*Pixel coordinate grounding data*:

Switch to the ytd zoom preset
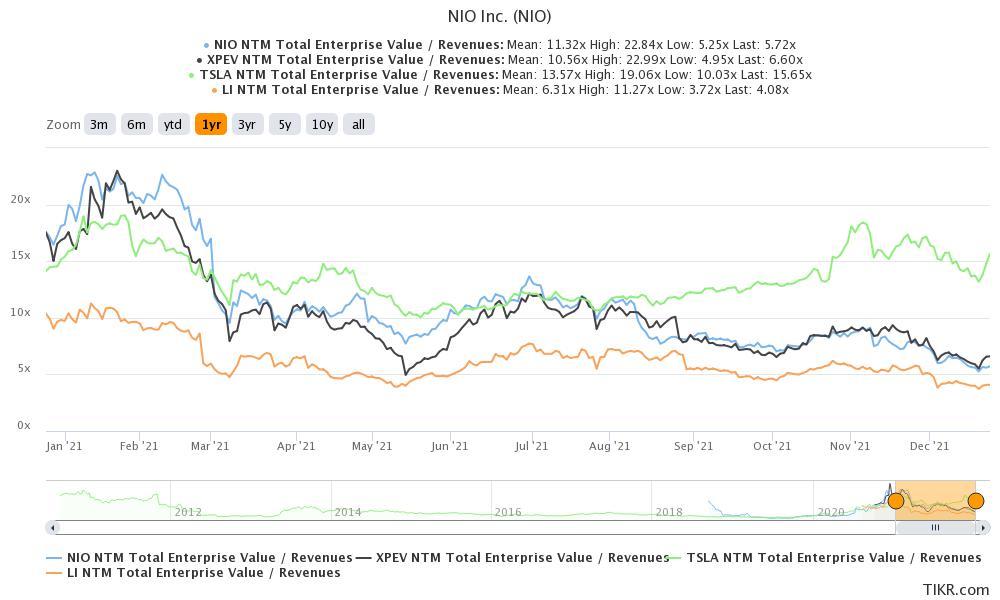This screenshot has height=600, width=1000. coord(173,124)
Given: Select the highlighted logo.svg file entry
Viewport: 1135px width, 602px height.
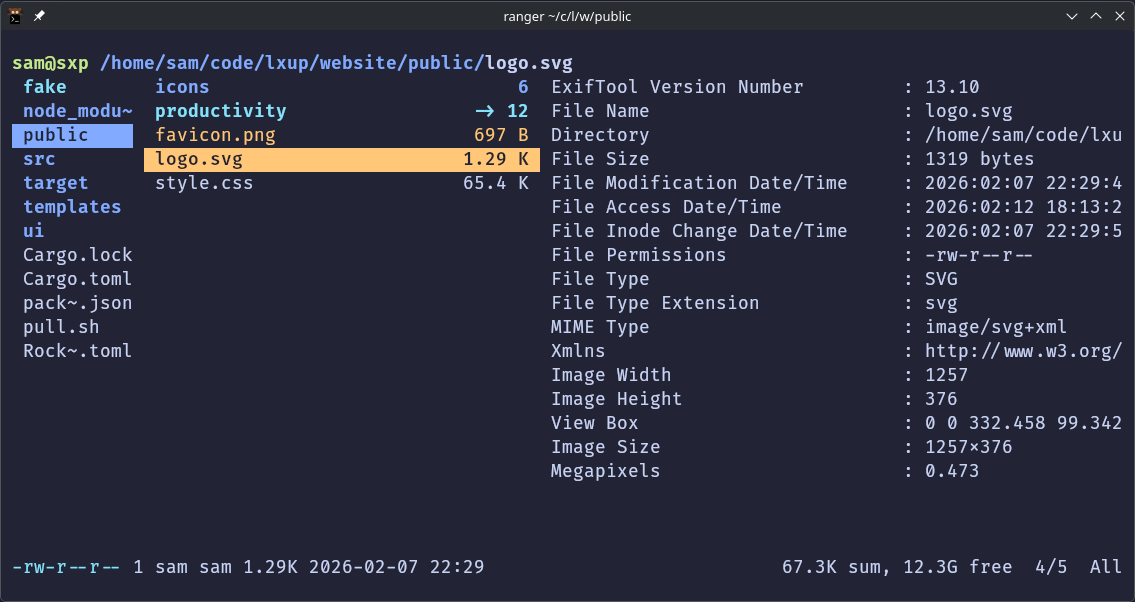Looking at the screenshot, I should pyautogui.click(x=200, y=158).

*Task to complete*:
The lines to restate word for word run from the line that contains "Given: Select the" through the end of the entries above, both ends included. Leave out all pictures and write nothing else.

*Expected answer*:
Given: Select the highlighted logo.svg file entry
Viewport: 1135px width, 602px height.
Looking at the screenshot, I should pyautogui.click(x=200, y=158).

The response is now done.